Alternatively you could break into a music store and steal a real M7.


----------



## Andoran (Nov 29, 2019)

I have Spaces II, Seventh Heaven Pro, Nimbus, and Sonsig...all top tier reverbs. What I tend to do is use Spaces II or Seventh heaven on the orchesta busses, and then use sonsig as a glue reverb on the mix buss for any additional instrumentation. I like to combine convolution verbs for the space and algorithmic verbs to add dynamic motion. Sonsig is probably the best sounding verb I have ever used, although I am extremely tempted to pick up Relabs VSR S24 (the very best TC6000 emulation plugin you can buy imo) for black friday.


----------



## dzilizzi (Nov 29, 2019)

Denkii said:


> Alternatively you could break into a music store and steal a real M7.


Let's go! 

Yeah, just kidding. Say, do you know any music stores that actually have it in stock?


----------



## Denkii (Nov 29, 2019)

I am not from LA so I cannot help you with that


----------



## dzilizzi (Nov 29, 2019)

Denkii said:


> I am not from LA so I cannot help you with that


I really don't know where you would buy one walking into a store. I think I looked at one point, found out how much it was, and decided it wasn't that necessary to my music making. It wasn't from an LA store either.


----------



## Vin (Nov 29, 2019)

bengoss said:


> Hey guys,
> Can’t decide on these two. Great deals for Black Friday but I can’t get them both
> Mainly will be using them for orchestral mockups.
> I own Altiverb and FabFilter Pro R.
> ...



With those two, you're already well covered - Spaces would probably be redundant since you have Altiverb for convolution and Pro-R has a clean character just like Seventh Heaven (I did prefer it to Pro-R though).

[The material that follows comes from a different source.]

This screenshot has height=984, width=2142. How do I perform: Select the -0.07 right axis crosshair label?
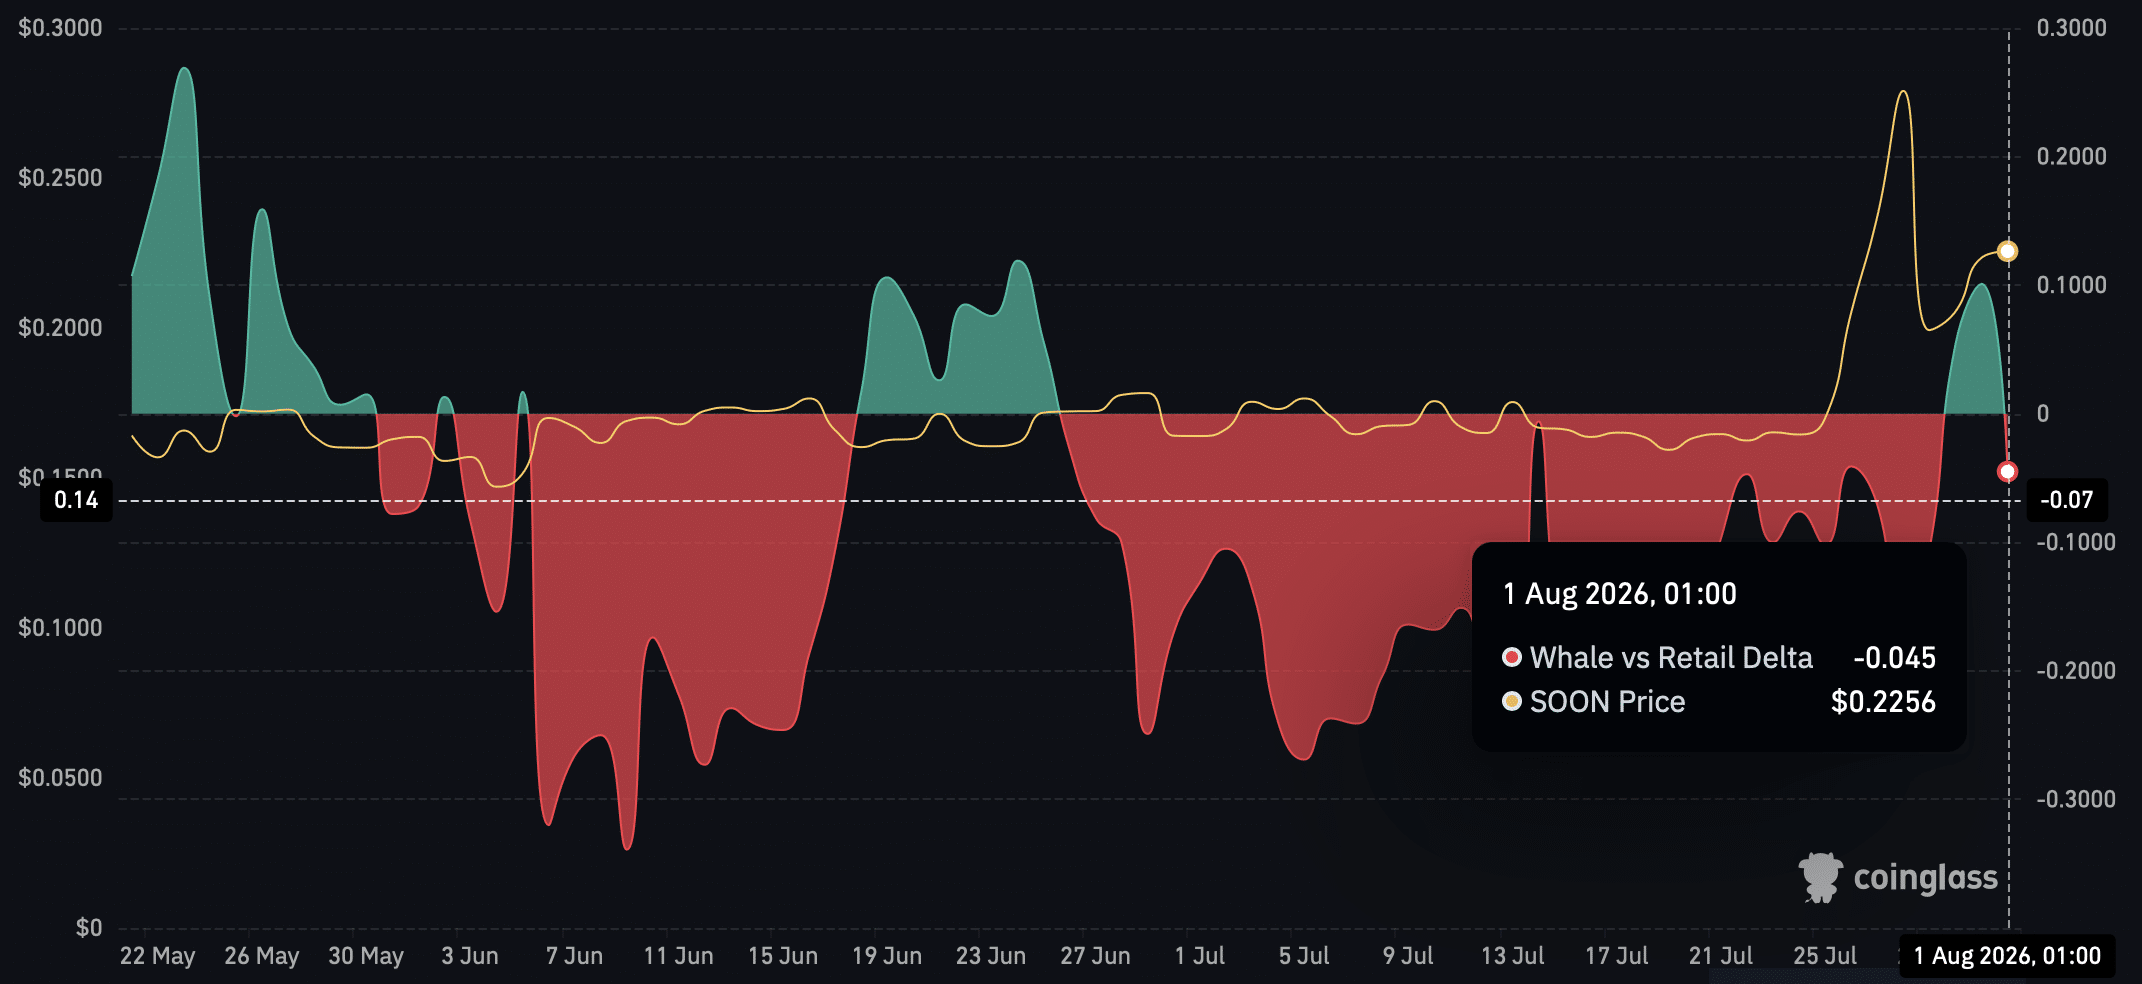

If you'd like another flavor to complement your current toolbox, I'd suggest Relab LX480 (RHall or Full) or VSR S24.


----------



## Scalms (Nov 29, 2019)

I have both, my top pick is 7th heaven. It has this beautiful warmth but maintains clarity, if that makes any sense. but It depends I guess. Certain libraries go well with either spaces II or 7th heaven. For example, Spaces II tends to brighten up the sounds, so it goes nicely with the darker CSS to brighten it up if you need too, or LASS which is brighter gets a nice warmth with 7th Heaven and really comes alive with it. one thing to consider is Spaces II is on sale like 85x a year, while Liquidsonics only seems to go on sale on Black Friday. But download the demos and try them out first. I enjoy Spaces II but was blown away by 7th Heaven


----------



## Cat (Nov 29, 2019)

How about the Lexicon Native Reverbs? They are on sale for $240.


----------



## Dracarys (Nov 29, 2019)

Exponential Audio/Izotope - R4 Reverb


----------



## bengoss (Nov 29, 2019)

Scalms said:


> I have both, my top pick is 7th heaven. It has this beautiful warmth but maintains clarity, if that makes any sense. but It depends I guess. Certain libraries go well with either spaces II or 7th heaven. For example, Spaces II tends to brighten up the sounds, so it goes nicely with the darker CSS to brighten it up if you need too, or LASS which is brighter gets a nice warmth with 7th Heaven and really comes alive with it. one thing to consider is Spaces II is on sale like 85x a year, while Liquidsonics only seems to go on sale on Black Friday. But download the demos and try them out first. I enjoy Spaces II but was blown away by 7th Heaven


Should I get the pro version of the 7th heaven or just go with the basic one?
Thanks


----------



## JT (Nov 29, 2019)

Don't let marketing influence your buying decision. Just because something is called Pro, doesn't necessarily make it better and doesn't mean that the other product is Amateur. I looked at both Seventh Heaven options and went with the standard. It has a wide range of presets to choose from. And if I'm honest with myself, I don't know what all of the dials do in the Pro version. They would be wasted on me. It sounds great and didn't cost much.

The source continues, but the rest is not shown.